● Material for this task:
************
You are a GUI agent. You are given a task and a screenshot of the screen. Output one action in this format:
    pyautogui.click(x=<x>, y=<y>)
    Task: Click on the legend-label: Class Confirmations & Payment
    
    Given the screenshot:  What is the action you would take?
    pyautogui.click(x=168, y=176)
************
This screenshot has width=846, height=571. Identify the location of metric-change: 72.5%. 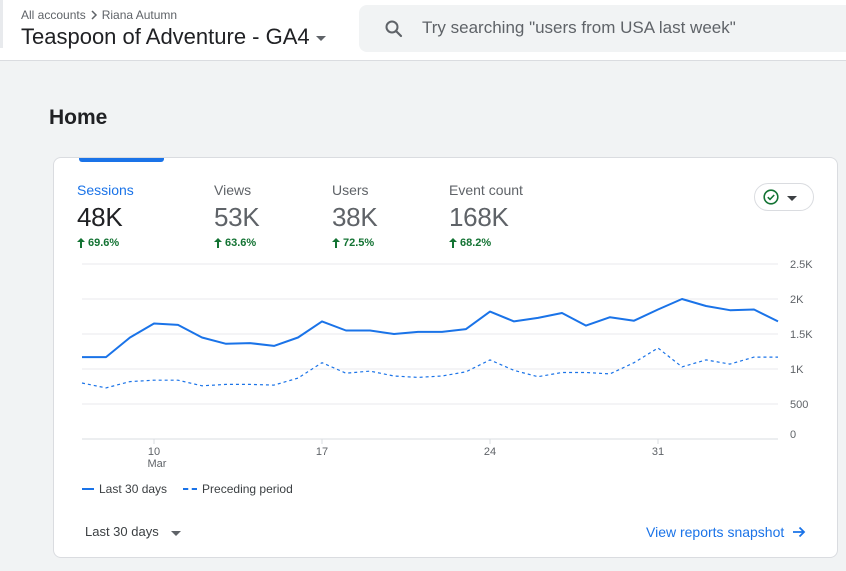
************
● Assignment:
Rewrite the lines from the one containing "You are a GUI" through the one containing "pyautogui.click(x=168, y=176)", replacing "legend-label" with "key-label" and leaving everything else unchanged.

● Answer to this exercise:
You are a GUI agent. You are given a task and a screenshot of the screen. Output one action in this format:
    pyautogui.click(x=<x>, y=<y>)
    Task: Click on the key-label: Class Confirmations & Payment
    
    Given the screenshot:  What is the action you would take?
    pyautogui.click(x=168, y=176)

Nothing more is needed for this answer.